# 🧹 Data Cleaning and Preprocessing – Task 1
This notebook demonstrates data cleaning steps on the Amazon dataset as per the Data Analyst Internship Task 1.

## 📥 Step 1: Load the Dataset

In [None]:
import pandas as pd

# Load the cleaned dataset
df = pd.read_csv("amazon_cleaned_task1.csv")
df.head()

## 🔍 Step 2: Inspect Data Info & Missing Values

In [None]:
# Check dataset information
df.info()

# Check for missing values
df.isnull().sum()

## 🧼 Step 3: Handle Duplicates and Clean Columns

In [None]:
# Drop duplicates if any
df = df.drop_duplicates()

# Standardize column names (already done in preprocessing)
df.columns = df.columns.str.lower().str.replace(" ", "_")

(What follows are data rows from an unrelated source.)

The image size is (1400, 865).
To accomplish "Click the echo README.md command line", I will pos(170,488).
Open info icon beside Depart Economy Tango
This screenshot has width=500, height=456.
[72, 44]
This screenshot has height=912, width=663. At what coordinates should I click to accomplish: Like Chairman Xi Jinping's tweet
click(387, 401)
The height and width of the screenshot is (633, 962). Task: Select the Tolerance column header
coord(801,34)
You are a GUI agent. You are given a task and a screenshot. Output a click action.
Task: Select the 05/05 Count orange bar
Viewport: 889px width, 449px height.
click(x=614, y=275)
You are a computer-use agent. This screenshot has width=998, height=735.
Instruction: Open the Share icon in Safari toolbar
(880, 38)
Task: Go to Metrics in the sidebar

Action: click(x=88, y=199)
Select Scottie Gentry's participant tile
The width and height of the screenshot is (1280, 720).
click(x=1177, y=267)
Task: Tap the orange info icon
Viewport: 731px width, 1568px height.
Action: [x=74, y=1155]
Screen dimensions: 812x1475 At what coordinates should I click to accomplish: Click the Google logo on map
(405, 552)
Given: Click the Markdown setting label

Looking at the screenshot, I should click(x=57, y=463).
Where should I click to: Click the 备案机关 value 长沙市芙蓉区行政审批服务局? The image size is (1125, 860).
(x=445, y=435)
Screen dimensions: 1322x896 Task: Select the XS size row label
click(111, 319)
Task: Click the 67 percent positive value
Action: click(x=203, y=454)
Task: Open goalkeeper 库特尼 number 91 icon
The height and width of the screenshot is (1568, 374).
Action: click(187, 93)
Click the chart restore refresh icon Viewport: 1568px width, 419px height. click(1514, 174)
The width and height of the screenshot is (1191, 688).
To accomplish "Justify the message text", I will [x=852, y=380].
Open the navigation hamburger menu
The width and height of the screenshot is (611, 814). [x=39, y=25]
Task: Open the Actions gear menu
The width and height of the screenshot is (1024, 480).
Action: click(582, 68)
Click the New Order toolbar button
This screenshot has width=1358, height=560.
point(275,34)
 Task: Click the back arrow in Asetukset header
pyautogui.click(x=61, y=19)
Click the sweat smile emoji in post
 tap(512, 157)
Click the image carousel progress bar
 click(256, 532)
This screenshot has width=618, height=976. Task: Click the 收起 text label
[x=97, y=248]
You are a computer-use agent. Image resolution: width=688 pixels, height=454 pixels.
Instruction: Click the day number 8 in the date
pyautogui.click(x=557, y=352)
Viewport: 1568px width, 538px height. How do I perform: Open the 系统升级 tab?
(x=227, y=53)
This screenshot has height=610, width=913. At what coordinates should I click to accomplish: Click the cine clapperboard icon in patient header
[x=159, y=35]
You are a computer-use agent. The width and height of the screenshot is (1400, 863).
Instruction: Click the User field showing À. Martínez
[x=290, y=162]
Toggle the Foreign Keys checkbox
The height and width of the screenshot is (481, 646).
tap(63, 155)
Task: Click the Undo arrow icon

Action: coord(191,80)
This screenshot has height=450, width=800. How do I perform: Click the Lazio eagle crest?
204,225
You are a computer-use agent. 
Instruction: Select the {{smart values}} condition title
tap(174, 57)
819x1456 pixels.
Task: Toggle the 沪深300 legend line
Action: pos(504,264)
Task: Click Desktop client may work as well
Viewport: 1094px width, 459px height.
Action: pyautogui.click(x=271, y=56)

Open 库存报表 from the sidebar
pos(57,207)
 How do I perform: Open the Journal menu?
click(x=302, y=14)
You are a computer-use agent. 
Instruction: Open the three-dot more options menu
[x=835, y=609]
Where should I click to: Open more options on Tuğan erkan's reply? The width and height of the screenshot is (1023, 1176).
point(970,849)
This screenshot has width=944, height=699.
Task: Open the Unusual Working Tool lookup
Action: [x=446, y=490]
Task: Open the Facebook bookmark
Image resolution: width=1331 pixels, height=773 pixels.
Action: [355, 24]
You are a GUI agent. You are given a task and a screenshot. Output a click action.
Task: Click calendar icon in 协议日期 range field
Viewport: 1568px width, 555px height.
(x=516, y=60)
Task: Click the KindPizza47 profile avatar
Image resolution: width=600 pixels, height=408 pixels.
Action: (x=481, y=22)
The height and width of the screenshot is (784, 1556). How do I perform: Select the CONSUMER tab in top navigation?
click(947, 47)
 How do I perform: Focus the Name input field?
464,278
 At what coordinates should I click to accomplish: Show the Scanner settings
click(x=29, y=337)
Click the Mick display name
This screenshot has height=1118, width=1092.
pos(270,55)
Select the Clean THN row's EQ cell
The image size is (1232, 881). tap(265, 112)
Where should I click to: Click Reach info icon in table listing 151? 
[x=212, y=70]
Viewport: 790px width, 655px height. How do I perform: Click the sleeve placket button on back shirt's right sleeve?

## 🔢 Step 4: Convert Data Types

In [None]:
# These should already be converted, but here's a check
df.dtypes

## 📊 Step 5: Visualize Missing Values

In [None]:
import seaborn as sns
import matplotlib.pyplot as plt

plt.figure(figsize=(10, 5))
sns.heatmap(df.isnull(), cbar=False, cmap='viridis')
plt.title('Missing Value Heatmap')
plt.show()

## ✅ Summary
- Removed duplicates
- Standardized column names
- Cleaned price, discount, and rating columns
- Preserved missing values for further treatment or imputation
- Dataset ready for analysis!